## EXERCISE DESCRIPTION
Your response should consist of the lines below, printed exactly.

━━━ RECORDED DATA

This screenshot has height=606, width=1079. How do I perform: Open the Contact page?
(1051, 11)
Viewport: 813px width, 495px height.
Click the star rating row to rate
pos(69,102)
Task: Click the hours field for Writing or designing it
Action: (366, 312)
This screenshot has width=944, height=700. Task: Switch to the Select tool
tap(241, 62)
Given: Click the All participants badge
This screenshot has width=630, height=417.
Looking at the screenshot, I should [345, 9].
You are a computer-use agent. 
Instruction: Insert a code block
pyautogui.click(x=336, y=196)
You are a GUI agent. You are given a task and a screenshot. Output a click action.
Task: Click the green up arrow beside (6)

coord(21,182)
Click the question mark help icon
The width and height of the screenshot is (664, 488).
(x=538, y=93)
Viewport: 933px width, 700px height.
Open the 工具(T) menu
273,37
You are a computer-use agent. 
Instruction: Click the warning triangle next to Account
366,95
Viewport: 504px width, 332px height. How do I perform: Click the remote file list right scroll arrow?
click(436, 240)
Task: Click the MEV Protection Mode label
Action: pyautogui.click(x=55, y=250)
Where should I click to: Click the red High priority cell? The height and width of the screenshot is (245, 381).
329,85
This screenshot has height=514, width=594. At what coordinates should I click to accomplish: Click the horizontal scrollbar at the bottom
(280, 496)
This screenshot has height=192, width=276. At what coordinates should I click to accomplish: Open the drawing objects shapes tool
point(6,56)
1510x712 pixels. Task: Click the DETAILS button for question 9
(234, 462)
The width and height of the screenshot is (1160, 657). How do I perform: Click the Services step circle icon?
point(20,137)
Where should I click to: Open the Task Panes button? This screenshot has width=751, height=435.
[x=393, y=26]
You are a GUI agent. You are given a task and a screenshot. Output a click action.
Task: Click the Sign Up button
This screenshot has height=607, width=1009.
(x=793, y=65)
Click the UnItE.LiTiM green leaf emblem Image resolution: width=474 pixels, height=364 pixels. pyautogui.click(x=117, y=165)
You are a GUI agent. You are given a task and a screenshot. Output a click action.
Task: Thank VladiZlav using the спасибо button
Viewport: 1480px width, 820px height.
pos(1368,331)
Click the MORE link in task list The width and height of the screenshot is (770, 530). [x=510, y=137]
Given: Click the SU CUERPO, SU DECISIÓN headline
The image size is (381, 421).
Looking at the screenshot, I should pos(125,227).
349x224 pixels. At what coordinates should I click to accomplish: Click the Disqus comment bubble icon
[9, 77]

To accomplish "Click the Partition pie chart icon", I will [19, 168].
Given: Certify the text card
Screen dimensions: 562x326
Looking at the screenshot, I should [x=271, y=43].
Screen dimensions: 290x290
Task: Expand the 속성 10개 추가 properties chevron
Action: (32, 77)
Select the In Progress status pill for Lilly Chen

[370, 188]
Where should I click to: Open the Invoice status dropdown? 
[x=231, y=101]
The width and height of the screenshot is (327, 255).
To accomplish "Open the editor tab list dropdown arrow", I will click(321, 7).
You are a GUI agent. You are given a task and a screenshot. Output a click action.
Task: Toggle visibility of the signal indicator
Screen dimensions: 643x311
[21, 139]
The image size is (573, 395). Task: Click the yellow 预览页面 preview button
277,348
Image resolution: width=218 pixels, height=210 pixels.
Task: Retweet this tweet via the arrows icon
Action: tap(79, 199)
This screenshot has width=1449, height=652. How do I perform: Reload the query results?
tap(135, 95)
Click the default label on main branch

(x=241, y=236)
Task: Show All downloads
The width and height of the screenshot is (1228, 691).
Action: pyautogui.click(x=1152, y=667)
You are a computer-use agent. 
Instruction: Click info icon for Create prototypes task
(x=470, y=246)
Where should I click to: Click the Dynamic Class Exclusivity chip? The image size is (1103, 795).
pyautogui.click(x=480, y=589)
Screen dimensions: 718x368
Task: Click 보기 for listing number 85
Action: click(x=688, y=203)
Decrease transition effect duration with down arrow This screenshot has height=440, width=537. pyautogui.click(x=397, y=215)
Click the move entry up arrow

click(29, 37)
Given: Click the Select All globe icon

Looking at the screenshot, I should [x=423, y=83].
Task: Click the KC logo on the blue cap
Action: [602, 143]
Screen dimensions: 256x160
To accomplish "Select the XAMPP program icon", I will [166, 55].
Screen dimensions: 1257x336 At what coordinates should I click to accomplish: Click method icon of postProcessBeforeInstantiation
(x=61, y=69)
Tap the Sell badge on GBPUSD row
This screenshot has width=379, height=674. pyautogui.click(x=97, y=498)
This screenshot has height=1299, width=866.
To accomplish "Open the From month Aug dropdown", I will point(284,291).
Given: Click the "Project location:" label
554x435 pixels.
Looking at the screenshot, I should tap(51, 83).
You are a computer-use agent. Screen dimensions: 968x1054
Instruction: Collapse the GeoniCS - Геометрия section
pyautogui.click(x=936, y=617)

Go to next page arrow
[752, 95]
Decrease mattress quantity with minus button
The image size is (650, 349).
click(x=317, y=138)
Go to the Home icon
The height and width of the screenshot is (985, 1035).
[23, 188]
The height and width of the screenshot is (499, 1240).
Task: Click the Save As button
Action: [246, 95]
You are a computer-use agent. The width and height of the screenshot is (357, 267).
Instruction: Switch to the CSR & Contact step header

━━━━━━

## COMPLETED EXERCISE
This screenshot has height=606, width=1079. How do I perform: Open the Contact page?
(1051, 11)
Viewport: 813px width, 495px height.
Click the star rating row to rate
pos(69,102)
Task: Click the hours field for Writing or designing it
Action: (366, 312)
This screenshot has width=944, height=700. Task: Switch to the Select tool
tap(241, 62)
Given: Click the All participants badge
This screenshot has width=630, height=417.
Looking at the screenshot, I should [345, 9].
You are a computer-use agent. 
Instruction: Insert a code block
pyautogui.click(x=336, y=196)
You are a GUI agent. You are given a task and a screenshot. Output a click action.
Task: Click the green up arrow beside (6)

coord(21,182)
Click the question mark help icon
The width and height of the screenshot is (664, 488).
(x=538, y=93)
Viewport: 933px width, 700px height.
Open the 工具(T) menu
273,37
You are a computer-use agent. 
Instruction: Click the warning triangle next to Account
366,95
Viewport: 504px width, 332px height. How do I perform: Click the remote file list right scroll arrow?
click(436, 240)
Task: Click the MEV Protection Mode label
Action: pyautogui.click(x=55, y=250)
Where should I click to: Click the red High priority cell? The height and width of the screenshot is (245, 381).
329,85
This screenshot has height=514, width=594. At what coordinates should I click to accomplish: Click the horizontal scrollbar at the bottom
(280, 496)
This screenshot has height=192, width=276. At what coordinates should I click to accomplish: Open the drawing objects shapes tool
point(6,56)
1510x712 pixels. Task: Click the DETAILS button for question 9
(234, 462)
The width and height of the screenshot is (1160, 657). How do I perform: Click the Services step circle icon?
point(20,137)
Where should I click to: Open the Task Panes button? This screenshot has width=751, height=435.
[x=393, y=26]
You are a GUI agent. You are given a task and a screenshot. Output a click action.
Task: Click the Sign Up button
This screenshot has height=607, width=1009.
(x=793, y=65)
Click the UnItE.LiTiM green leaf emblem Image resolution: width=474 pixels, height=364 pixels. pyautogui.click(x=117, y=165)
You are a GUI agent. You are given a task and a screenshot. Output a click action.
Task: Thank VladiZlav using the спасибо button
Viewport: 1480px width, 820px height.
pos(1368,331)
Click the MORE link in task list The width and height of the screenshot is (770, 530). [x=510, y=137]
Given: Click the SU CUERPO, SU DECISIÓN headline
The image size is (381, 421).
Looking at the screenshot, I should pos(125,227).
349x224 pixels. At what coordinates should I click to accomplish: Click the Disqus comment bubble icon
[9, 77]

To accomplish "Click the Partition pie chart icon", I will [19, 168].
Given: Certify the text card
Screen dimensions: 562x326
Looking at the screenshot, I should [x=271, y=43].
Screen dimensions: 290x290
Task: Expand the 속성 10개 추가 properties chevron
Action: (32, 77)
Select the In Progress status pill for Lilly Chen

[370, 188]
Where should I click to: Open the Invoice status dropdown? 
[x=231, y=101]
The width and height of the screenshot is (327, 255).
To accomplish "Open the editor tab list dropdown arrow", I will click(321, 7).
You are a GUI agent. You are given a task and a screenshot. Output a click action.
Task: Toggle visibility of the signal indicator
Screen dimensions: 643x311
[21, 139]
The image size is (573, 395). Task: Click the yellow 预览页面 preview button
277,348
Image resolution: width=218 pixels, height=210 pixels.
Task: Retweet this tweet via the arrows icon
Action: tap(79, 199)
This screenshot has width=1449, height=652. How do I perform: Reload the query results?
tap(135, 95)
Click the default label on main branch

(x=241, y=236)
Task: Show All downloads
The width and height of the screenshot is (1228, 691).
Action: pyautogui.click(x=1152, y=667)
You are a computer-use agent. 
Instruction: Click info icon for Create prototypes task
(x=470, y=246)
Where should I click to: Click the Dynamic Class Exclusivity chip? The image size is (1103, 795).
pyautogui.click(x=480, y=589)
Screen dimensions: 718x368
Task: Click 보기 for listing number 85
Action: click(x=688, y=203)
Decrease transition effect duration with down arrow This screenshot has height=440, width=537. pyautogui.click(x=397, y=215)
Click the move entry up arrow

click(29, 37)
Given: Click the Select All globe icon

Looking at the screenshot, I should [x=423, y=83].
Task: Click the KC logo on the blue cap
Action: [602, 143]
Screen dimensions: 256x160
To accomplish "Select the XAMPP program icon", I will [166, 55].
Screen dimensions: 1257x336 At what coordinates should I click to accomplish: Click method icon of postProcessBeforeInstantiation
(x=61, y=69)
Tap the Sell badge on GBPUSD row
This screenshot has width=379, height=674. pyautogui.click(x=97, y=498)
This screenshot has height=1299, width=866.
To accomplish "Open the From month Aug dropdown", I will point(284,291).
Given: Click the "Project location:" label
554x435 pixels.
Looking at the screenshot, I should tap(51, 83).
You are a computer-use agent. Screen dimensions: 968x1054
Instruction: Collapse the GeoniCS - Геометрия section
pyautogui.click(x=936, y=617)

Go to next page arrow
[752, 95]
Decrease mattress quantity with minus button
The image size is (650, 349).
click(x=317, y=138)
Go to the Home icon
The height and width of the screenshot is (985, 1035).
[23, 188]
The height and width of the screenshot is (499, 1240).
Task: Click the Save As button
Action: [246, 95]
You are a computer-use agent. The width and height of the screenshot is (357, 267).
Instruction: Switch to the CSR & Contact step header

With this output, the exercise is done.